* **Task goal**
Could you filter the records below down to the lines that include the word "agent"?
○ ○ ○
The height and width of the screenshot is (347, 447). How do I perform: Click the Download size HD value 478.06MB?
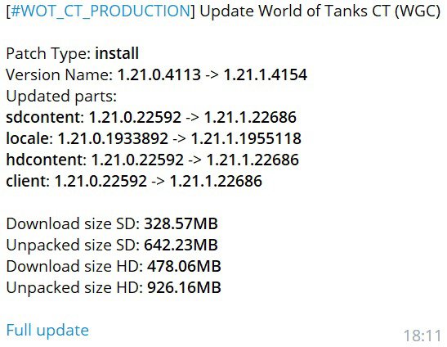pos(184,266)
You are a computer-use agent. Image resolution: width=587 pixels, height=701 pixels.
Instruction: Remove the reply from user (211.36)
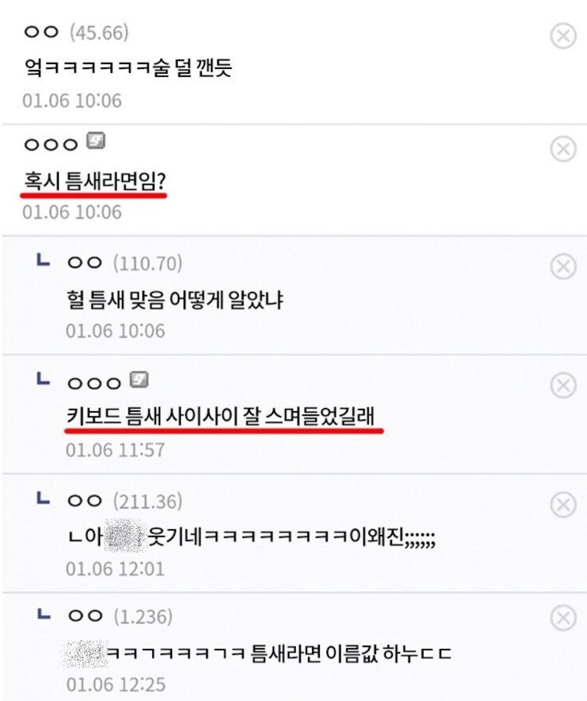[563, 505]
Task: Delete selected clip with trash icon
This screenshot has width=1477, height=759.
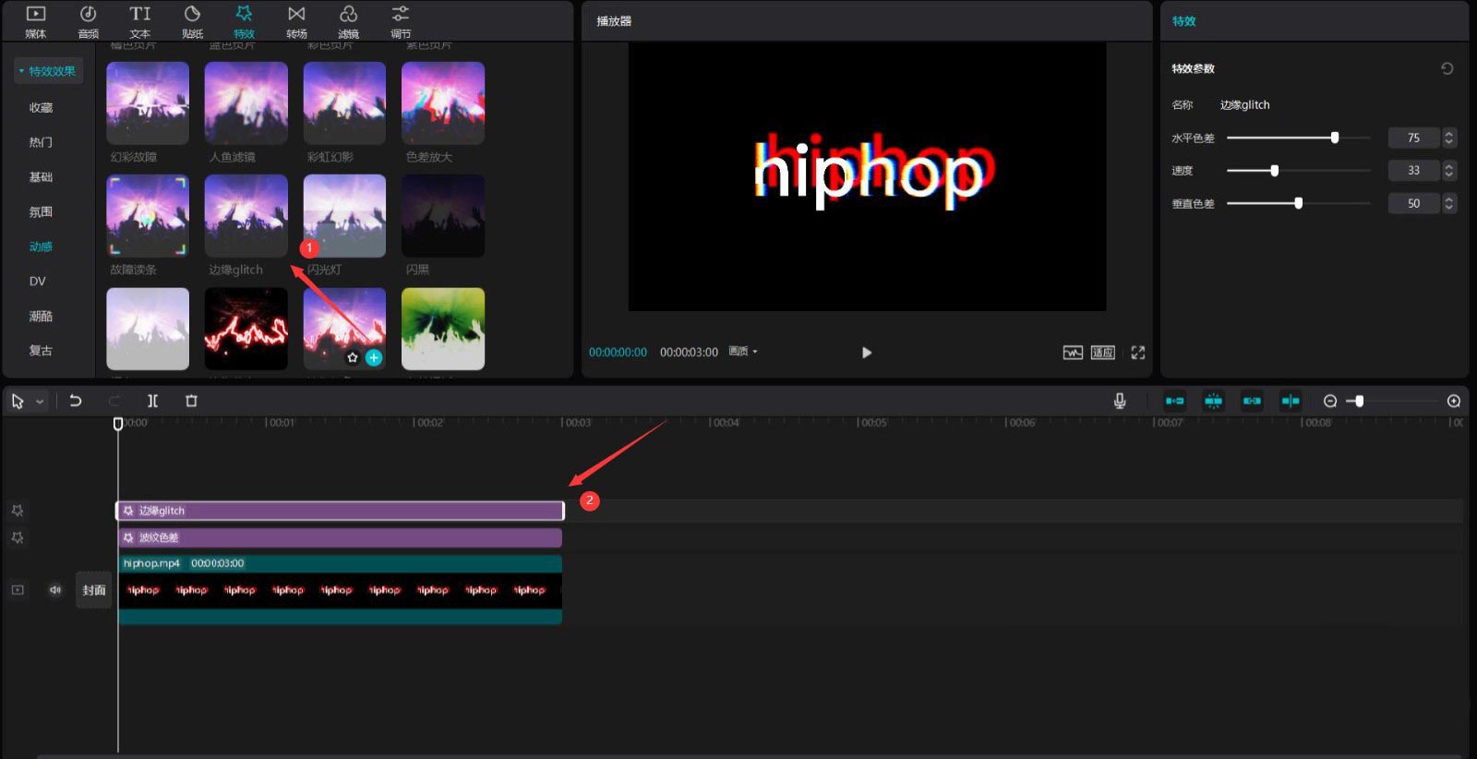Action: click(191, 401)
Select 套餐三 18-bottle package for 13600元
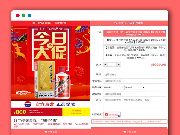The width and height of the screenshot is (180, 135). (135, 41)
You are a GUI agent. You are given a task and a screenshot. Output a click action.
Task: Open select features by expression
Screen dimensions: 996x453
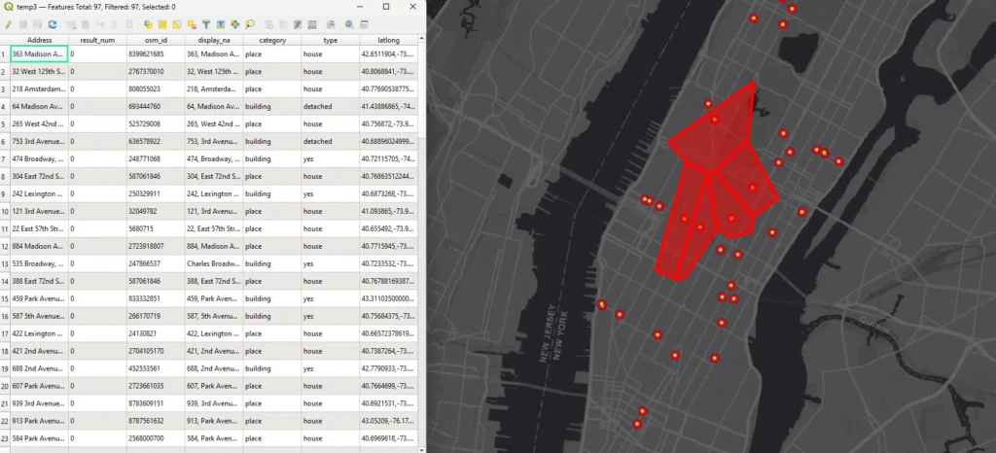pos(146,23)
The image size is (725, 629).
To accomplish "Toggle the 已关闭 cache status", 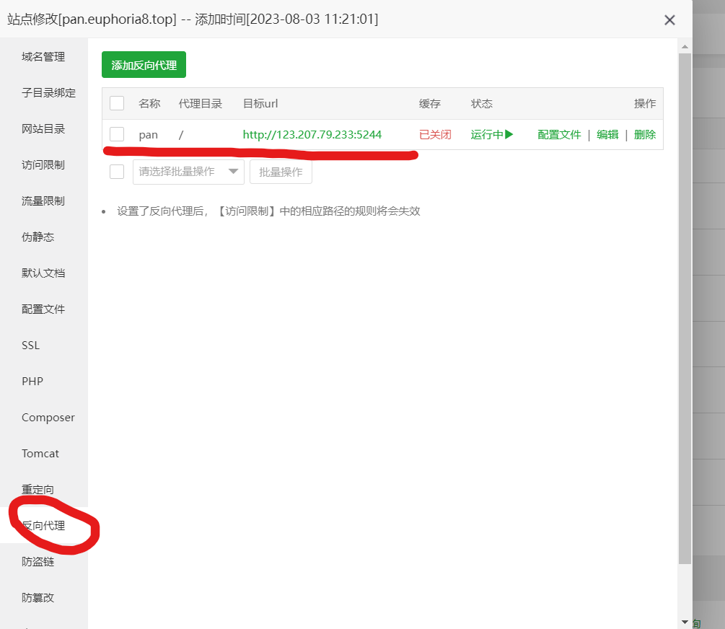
○ ○ ○
* **Exercise result**
You are a computer-use agent. Image resolution: width=587 pixels, height=701 pixels.
You are a GUI agent. You are given a task and a screenshot. Output a click action.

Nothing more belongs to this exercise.